• [Provided material]
────

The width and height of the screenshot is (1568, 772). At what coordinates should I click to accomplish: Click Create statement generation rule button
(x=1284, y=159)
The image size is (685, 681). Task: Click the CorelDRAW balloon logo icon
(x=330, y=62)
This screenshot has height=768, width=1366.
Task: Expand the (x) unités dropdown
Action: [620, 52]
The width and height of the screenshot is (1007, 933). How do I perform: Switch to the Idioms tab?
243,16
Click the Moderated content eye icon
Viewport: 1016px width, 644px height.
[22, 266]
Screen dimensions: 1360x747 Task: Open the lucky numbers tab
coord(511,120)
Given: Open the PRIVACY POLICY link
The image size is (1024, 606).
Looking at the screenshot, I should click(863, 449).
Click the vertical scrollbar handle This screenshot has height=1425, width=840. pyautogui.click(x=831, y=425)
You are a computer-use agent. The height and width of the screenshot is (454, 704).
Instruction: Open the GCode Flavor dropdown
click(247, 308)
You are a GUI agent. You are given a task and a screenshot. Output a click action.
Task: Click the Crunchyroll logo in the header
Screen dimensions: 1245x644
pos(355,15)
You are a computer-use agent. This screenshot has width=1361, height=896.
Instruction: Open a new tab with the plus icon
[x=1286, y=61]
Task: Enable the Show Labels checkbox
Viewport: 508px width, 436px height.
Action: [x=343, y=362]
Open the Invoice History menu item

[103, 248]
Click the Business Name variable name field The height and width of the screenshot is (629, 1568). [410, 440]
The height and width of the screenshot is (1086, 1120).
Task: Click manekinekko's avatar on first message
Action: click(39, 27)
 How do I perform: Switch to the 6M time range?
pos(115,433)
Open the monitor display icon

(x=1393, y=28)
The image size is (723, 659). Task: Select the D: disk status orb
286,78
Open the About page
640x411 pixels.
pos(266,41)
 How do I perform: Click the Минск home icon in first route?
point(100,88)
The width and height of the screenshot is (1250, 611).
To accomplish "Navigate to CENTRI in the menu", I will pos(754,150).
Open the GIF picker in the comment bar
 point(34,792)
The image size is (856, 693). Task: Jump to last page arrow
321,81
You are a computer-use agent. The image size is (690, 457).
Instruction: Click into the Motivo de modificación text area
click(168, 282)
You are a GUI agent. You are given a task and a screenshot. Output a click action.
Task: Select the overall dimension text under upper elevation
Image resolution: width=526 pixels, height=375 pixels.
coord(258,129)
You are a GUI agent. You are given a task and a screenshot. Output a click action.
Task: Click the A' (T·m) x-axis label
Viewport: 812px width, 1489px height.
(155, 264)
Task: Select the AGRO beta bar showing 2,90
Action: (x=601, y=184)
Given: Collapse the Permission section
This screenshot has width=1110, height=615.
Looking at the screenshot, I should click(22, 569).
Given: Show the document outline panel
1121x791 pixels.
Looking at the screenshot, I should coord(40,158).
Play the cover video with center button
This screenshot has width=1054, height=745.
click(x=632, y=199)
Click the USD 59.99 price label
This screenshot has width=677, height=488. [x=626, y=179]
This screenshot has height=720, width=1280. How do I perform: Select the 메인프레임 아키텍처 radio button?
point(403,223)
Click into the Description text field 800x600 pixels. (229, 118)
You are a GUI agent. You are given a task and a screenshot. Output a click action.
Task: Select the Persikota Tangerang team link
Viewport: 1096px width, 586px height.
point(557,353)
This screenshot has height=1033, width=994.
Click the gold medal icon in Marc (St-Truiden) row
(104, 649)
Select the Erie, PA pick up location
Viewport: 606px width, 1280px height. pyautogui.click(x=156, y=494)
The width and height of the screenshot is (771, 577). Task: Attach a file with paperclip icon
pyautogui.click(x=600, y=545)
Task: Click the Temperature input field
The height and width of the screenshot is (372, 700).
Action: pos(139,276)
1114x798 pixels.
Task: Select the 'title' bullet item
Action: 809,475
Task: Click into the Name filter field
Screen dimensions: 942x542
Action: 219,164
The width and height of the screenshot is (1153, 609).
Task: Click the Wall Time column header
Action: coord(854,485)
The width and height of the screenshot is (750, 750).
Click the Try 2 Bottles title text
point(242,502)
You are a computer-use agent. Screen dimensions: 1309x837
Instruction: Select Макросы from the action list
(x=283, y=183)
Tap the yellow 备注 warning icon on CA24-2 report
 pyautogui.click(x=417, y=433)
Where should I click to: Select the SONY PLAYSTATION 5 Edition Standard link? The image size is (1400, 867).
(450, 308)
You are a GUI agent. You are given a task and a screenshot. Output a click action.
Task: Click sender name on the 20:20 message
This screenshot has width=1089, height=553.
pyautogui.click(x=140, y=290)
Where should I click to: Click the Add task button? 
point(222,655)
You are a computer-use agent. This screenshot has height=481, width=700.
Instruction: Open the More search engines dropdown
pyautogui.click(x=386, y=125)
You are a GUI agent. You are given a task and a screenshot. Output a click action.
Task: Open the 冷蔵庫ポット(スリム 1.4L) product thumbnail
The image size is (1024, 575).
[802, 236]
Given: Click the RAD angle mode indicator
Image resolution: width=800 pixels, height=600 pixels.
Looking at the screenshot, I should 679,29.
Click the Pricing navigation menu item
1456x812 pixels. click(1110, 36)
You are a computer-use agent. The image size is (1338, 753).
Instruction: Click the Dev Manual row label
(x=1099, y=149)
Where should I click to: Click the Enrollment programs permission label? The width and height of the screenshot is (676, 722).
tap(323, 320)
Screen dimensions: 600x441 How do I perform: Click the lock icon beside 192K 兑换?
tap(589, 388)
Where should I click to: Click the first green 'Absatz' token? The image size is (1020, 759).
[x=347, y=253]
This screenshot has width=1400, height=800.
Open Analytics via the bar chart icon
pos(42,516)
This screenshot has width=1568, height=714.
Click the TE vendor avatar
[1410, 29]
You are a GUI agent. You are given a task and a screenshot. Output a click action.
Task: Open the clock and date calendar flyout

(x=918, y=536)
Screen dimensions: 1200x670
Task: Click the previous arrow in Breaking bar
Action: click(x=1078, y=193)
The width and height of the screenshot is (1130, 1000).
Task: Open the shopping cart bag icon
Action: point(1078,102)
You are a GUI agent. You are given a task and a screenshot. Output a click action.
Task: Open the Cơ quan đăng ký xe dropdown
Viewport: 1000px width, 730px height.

────

• [Your task] Search the material for the word "computer" and copy each line where it occurs.

• [Response to this task]
You are a computer-use agent. The height and width of the screenshot is (454, 704).
You are a computer-use agent. This screenshot has width=1361, height=896.
You are a computer-use agent. The image size is (690, 457).
You are a computer-use agent. Screen dimensions: 1309x837
You are a computer-use agent. This screenshot has height=481, width=700.
You are a computer-use agent. The image size is (1338, 753).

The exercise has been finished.